- _Activity_
Would you please return the line containing "You are a computer-use agent. This" and all the lines after it through the end of the records below, unchanged and on their own?

- _Record excerpts_

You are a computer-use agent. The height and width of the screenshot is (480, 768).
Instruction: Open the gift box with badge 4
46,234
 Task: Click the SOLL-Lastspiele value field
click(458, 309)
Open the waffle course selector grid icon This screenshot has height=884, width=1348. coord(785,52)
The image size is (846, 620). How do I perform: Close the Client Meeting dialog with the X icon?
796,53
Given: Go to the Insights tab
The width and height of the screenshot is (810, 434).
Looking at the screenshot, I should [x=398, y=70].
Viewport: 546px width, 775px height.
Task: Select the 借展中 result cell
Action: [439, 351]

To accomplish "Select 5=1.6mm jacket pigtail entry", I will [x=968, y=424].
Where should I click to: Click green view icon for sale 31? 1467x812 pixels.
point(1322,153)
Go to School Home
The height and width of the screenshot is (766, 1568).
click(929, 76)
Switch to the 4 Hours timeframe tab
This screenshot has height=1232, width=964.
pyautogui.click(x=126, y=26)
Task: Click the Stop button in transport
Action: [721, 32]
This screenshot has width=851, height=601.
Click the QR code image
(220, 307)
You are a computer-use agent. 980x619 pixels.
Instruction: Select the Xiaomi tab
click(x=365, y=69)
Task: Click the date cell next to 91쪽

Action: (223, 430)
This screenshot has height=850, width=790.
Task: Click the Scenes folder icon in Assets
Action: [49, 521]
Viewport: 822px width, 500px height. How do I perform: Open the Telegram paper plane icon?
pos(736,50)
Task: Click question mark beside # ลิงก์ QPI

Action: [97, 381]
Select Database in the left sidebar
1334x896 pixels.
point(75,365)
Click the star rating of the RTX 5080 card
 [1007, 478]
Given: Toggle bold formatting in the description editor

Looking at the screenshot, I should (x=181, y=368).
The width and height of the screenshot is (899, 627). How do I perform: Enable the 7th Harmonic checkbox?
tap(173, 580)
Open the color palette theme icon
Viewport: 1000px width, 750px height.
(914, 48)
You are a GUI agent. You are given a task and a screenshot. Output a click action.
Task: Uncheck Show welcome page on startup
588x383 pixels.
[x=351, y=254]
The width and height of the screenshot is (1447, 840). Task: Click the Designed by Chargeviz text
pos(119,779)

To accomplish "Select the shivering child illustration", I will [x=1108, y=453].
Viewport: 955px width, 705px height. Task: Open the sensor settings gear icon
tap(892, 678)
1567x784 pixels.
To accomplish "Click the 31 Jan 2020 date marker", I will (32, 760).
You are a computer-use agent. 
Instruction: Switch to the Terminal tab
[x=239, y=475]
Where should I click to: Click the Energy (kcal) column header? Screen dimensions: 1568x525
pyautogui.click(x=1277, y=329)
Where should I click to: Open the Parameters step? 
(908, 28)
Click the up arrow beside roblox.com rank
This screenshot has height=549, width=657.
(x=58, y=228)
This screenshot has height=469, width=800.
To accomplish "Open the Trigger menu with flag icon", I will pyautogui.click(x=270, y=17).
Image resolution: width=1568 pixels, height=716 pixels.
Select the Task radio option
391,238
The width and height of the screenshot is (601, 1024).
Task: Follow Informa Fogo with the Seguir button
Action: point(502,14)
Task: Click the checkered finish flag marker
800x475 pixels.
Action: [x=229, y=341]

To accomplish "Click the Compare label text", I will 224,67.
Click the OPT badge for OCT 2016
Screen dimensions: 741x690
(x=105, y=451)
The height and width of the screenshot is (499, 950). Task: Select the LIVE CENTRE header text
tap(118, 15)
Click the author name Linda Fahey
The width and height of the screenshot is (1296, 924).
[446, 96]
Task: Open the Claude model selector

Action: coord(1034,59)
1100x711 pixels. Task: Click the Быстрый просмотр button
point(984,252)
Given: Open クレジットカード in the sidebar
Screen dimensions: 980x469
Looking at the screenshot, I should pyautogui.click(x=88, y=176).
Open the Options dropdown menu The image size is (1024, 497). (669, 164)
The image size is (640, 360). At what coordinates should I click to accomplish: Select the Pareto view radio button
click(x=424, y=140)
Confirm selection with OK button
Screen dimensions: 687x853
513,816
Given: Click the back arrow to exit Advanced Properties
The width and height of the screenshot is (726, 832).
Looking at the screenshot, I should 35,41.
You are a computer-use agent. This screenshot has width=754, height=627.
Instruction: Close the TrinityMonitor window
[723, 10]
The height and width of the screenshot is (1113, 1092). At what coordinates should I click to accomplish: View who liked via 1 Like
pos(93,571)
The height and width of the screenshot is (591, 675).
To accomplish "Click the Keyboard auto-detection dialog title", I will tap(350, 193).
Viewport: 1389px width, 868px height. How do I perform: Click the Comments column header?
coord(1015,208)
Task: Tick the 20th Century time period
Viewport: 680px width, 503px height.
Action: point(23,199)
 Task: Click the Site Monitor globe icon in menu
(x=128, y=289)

- _Solution to this task_
You are a computer-use agent. This screenshot has width=754, height=627.
Instruction: Close the TrinityMonitor window
[723, 10]
The height and width of the screenshot is (1113, 1092). At what coordinates should I click to accomplish: View who liked via 1 Like
pos(93,571)
The height and width of the screenshot is (591, 675).
To accomplish "Click the Keyboard auto-detection dialog title", I will tap(350, 193).
Viewport: 1389px width, 868px height. How do I perform: Click the Comments column header?
coord(1015,208)
Task: Tick the 20th Century time period
Viewport: 680px width, 503px height.
Action: point(23,199)
 Task: Click the Site Monitor globe icon in menu
(x=128, y=289)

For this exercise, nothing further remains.